Chair of the Standing Committee on Health
- In office May 4, 2006 – November 12, 2007
- Minister: Tony Clement
- Preceded by: Bonnie Brown
- Succeeded by: Joy Smith

Personal details
- Born: December 19, 1953 (age 72) Mayerthorpe, Alberta, Canada
- Party: Canadian Alliance (2000-2003), Conservative (2003-2014)
- Spouse: Brenda Merrifield
- Profession: businessman, farmer

= Rob Merrifield =

Canadian politician

Robert Merrifield, , (born December 19, 1953) is a Canadian politician and diplomat. He is the former Member of Parliament for Yellowhead, and was the Minister of State for Transport from October 2008 to May 2011. In September 2014 he resigned as a Member of the Canadian House of Commons to accept an appointment from Alberta Premier Jim Prentice to be the province's envoy to the United States in Washington, D.C. where he will lobby for approval of the Keystone XL pipeline.

His accomplishments included revitalizing Marine Atlantic with two new ferries, initiating Canada Post's postal transformation, and overseeing the rollout of Transport Canada's Alberta and Saskatchewan infrastructure funds as a part of Canada's Economic Action Plan.
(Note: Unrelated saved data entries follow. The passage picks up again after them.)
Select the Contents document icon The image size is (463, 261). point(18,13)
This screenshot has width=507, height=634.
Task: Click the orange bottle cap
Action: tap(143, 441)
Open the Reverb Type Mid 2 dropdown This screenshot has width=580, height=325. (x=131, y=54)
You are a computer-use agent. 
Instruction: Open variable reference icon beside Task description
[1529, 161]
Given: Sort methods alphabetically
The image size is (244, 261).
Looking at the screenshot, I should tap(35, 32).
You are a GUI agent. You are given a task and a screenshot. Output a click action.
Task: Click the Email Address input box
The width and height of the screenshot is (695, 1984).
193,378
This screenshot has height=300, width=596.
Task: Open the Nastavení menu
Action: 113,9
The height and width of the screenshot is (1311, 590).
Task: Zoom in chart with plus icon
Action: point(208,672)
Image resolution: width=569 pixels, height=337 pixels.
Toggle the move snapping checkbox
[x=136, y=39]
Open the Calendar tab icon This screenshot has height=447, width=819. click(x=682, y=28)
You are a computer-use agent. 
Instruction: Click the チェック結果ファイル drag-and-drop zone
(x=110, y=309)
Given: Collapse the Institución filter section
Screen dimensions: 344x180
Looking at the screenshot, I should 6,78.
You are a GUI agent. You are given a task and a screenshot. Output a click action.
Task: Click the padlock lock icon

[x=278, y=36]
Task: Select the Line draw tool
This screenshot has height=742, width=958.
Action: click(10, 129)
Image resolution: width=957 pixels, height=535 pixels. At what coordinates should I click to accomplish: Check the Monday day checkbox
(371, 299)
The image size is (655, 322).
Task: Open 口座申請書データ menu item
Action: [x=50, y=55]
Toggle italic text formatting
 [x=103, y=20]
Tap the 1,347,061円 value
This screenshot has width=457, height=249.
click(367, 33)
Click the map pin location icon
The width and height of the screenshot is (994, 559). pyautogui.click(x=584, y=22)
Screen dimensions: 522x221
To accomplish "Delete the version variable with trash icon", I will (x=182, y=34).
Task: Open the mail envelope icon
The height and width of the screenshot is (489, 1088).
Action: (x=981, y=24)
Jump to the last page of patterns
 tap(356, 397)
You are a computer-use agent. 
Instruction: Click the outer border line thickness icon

Merrifield was first elected to represent Yellowhead in 2000. He was re-elected in 2004, 2006, and 2008.

His past community involvement has included terms as chair and elected board member of the Whitecourt School District Board of Trustees, chair and vice-chair of the Whitecourt/Fox Creek Hospital Board, member of the Aspen Regional Health Authority, member of the Northern Gateway Regional Division No. 10 School Authority and elected member of the Woodland County Council.